=== EXCERPT ===

Different tables are used for heaters in an open starter vs one in an enclosure. Even the type of enclosure has an effect.

Here are a couple examples of common heaters.

Different AB Heater Styles (Class 10, 20, and 30)

Different AB Heater Styles (Class 10, 20, and 30)

Furnas Heater

Furnas Heater


Control Circuit

This is the circuitry that supplies power to the coil in the contactor to close the circuit to the motor (turn the motor on), and removes power from the coil to open the circuit to the motor (turn the motor off). It contains a small relay that latches the circuit on. Be careful when spec’ing your contactor, that you get a coil rated at the voltage you need. For example, you can typically get 240V, 120V, or 12V coils in a given contactor, and other voltages such as 440V and 575V are also available. Note that the auxiliary circuit normally uses only a small amount of current, thus requiring small wires.

Pushbuttons

A Magnetic Starter typically will have ON and OFF pushbuttons, sometimes a Reset too. These are part of the Control Circuit. These will be momentary contact, ON being Normally Open and OFF being Normally Closed. Momentary contact means that contact is made only as long as the button is pushed. This is quite different from a light switch, where the contact remains in position until the switch is flipped again. No need to hold the light switch in position for the lights to remain on. . . (the auxiliary relay in the control circuitry provides the latching function so the motor stays on after you release the ON button)

A Normally Open pushbutton (such as the ON in our Magnetic Starter) would normally not allow current to flow through it (i.e. it’s “open”), and would allow current to flow only so long as it was pressed. A normally closed button is the opposite. The Pushbuttons may be mounted in the same enclosure as the Contactor and Heaters, or may be mounted remotely. In that case they can be more correctly called a “remote control for a mag starter” or sometimes a “pushbutton station”. In industrial applications there may be pushbutton stations in several locations.

Separate Pushbutton Station

Separate Pushbutton Station

Older Enclosure With Integrated Pushbuttons

Older Enclosure With Integrated Pushbuttons


Note that the pushbuttons do not carry the full load of the motor’s current. So they are electrically speaking quite light duty devices. You have wide latitude in selecting the pushbuttons for your system, as long as they were designed for the coil voltage you will use, you should be good to go.

The Coil “Thing”

===

→ **WORK INSTRUCTIONS**
**1)** Translate this sentence from the magnetic starter excerpt into Spanish: "Momentary contact means that contact is made only as long as the button is pushed."
**2)** Revise the magnetic starter excerpt from "Note that the pushbuttons" to "good to go.", substituting "low-power" for "light duty".
The entries that follow have no connection to the magnetic starter excerpt.

=== RECORD LIST ===

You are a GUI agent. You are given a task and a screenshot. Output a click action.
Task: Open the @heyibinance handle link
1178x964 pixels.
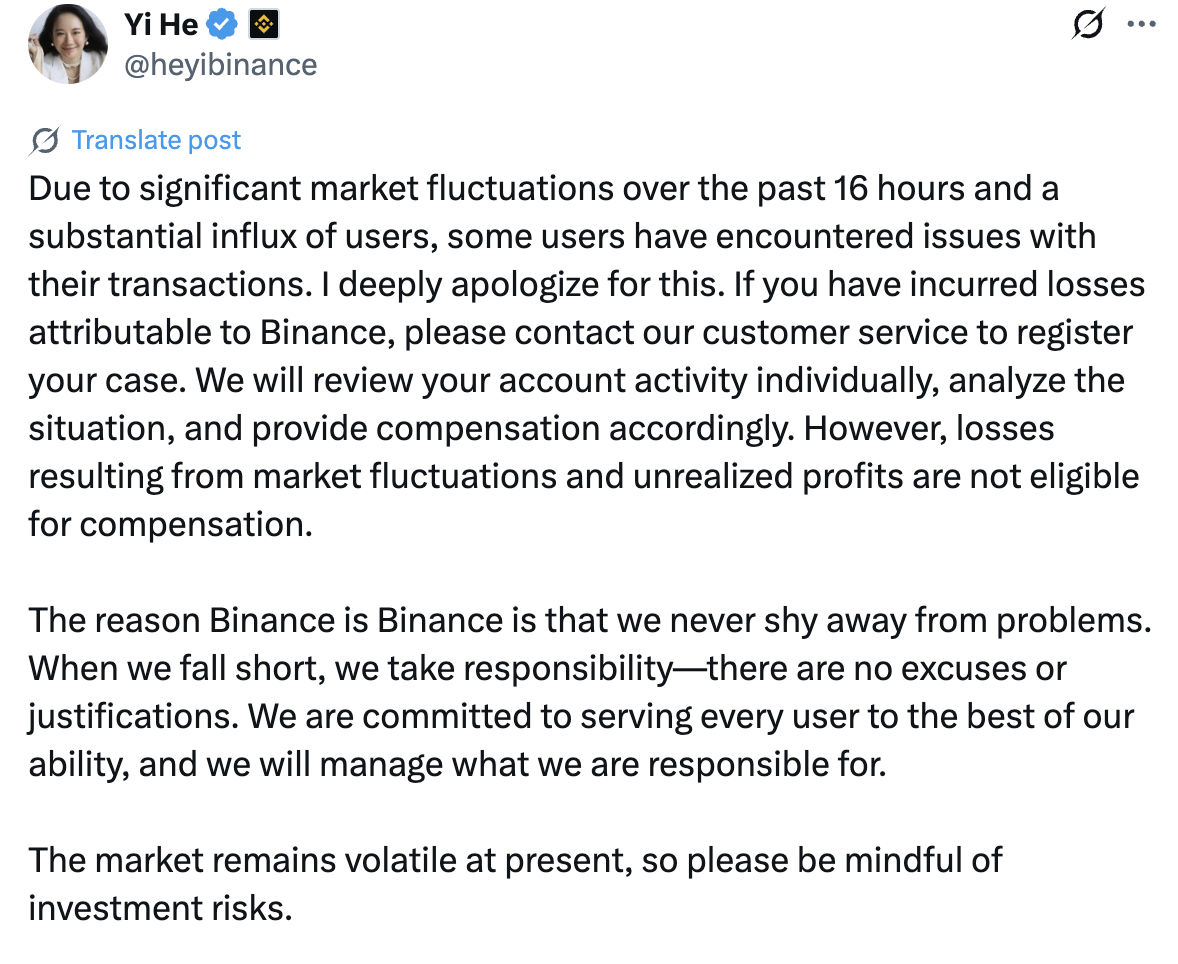click(x=220, y=65)
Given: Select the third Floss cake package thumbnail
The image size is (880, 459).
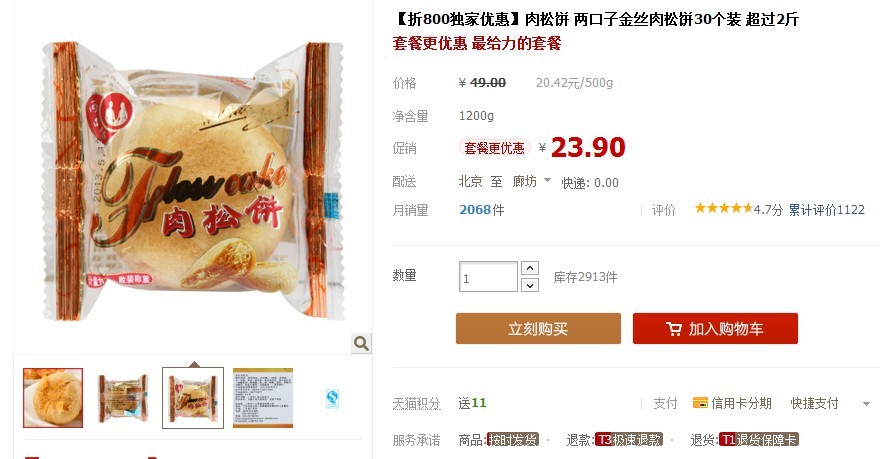Looking at the screenshot, I should point(193,398).

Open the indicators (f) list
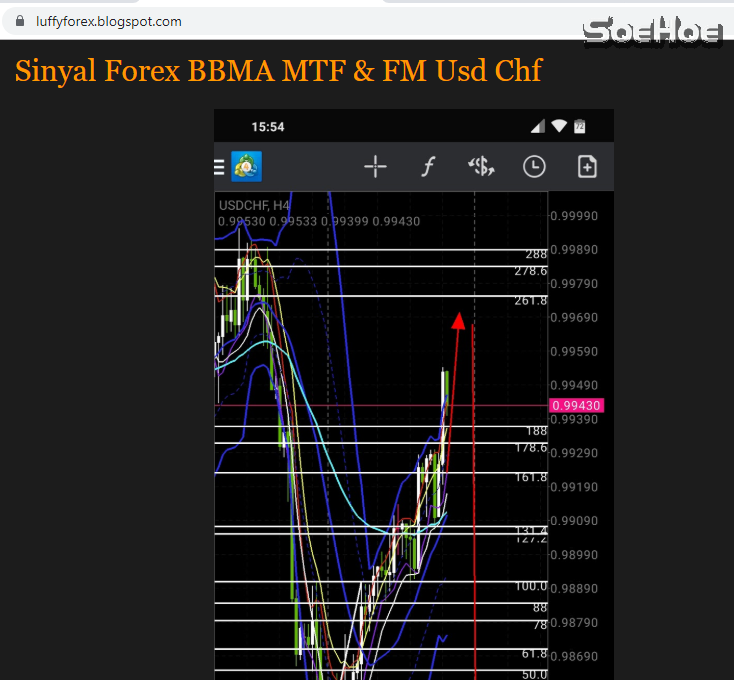[428, 167]
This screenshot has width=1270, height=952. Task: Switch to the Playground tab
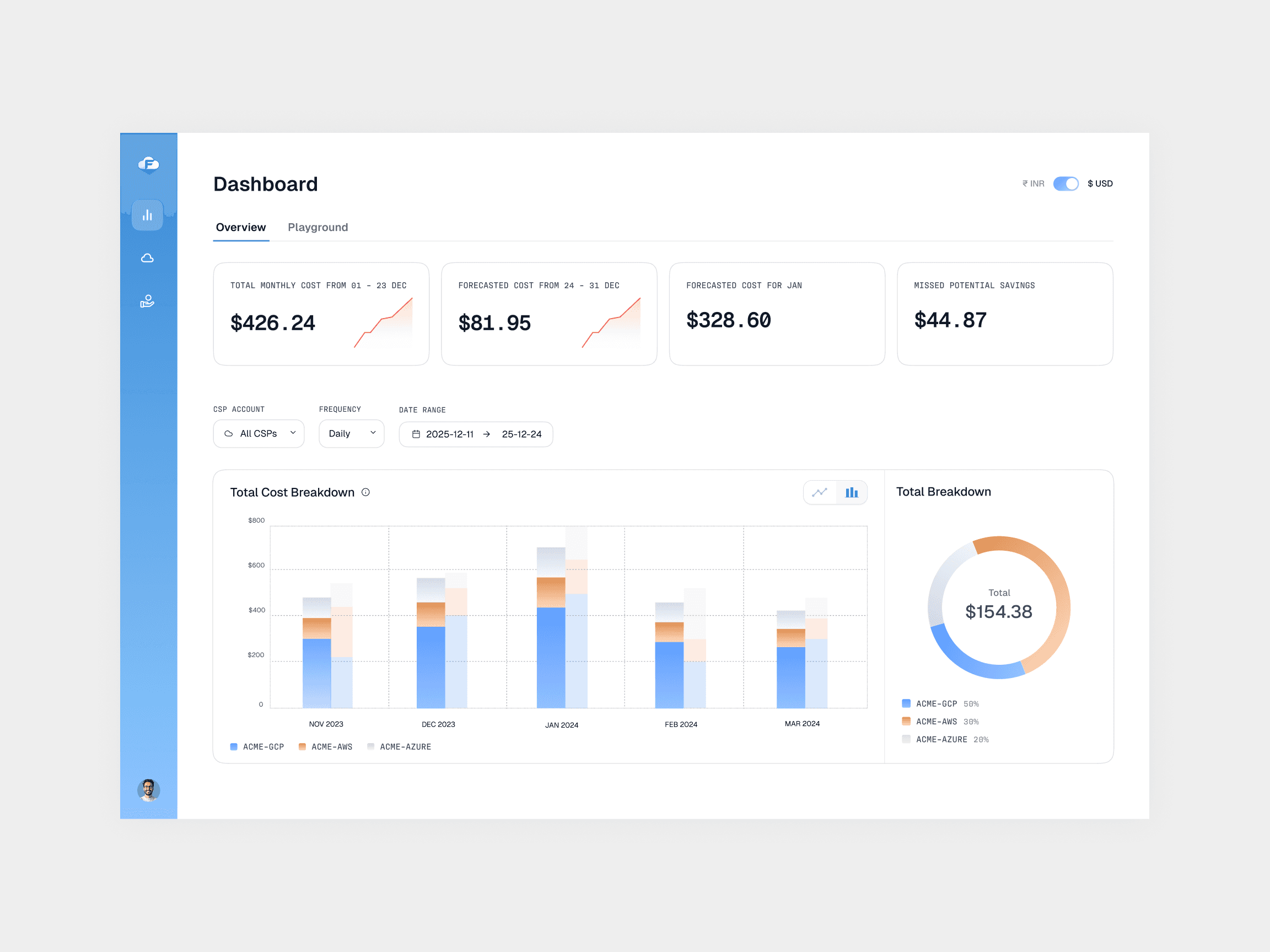(x=318, y=227)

===

→ **ANSWERS BY TASK**
**1)** Contacto momentáneo significa que el contacto se establece solo mientras se mantiene presionado el botón.

**2)**
Note that the pushbuttons do not carry the full load of the motor’s current. So they are electrically speaking quite low-power devices. You have wide latitude in selecting the pushbuttons for your system, as long as they were designed for the coil voltage you will use, you should be good to go.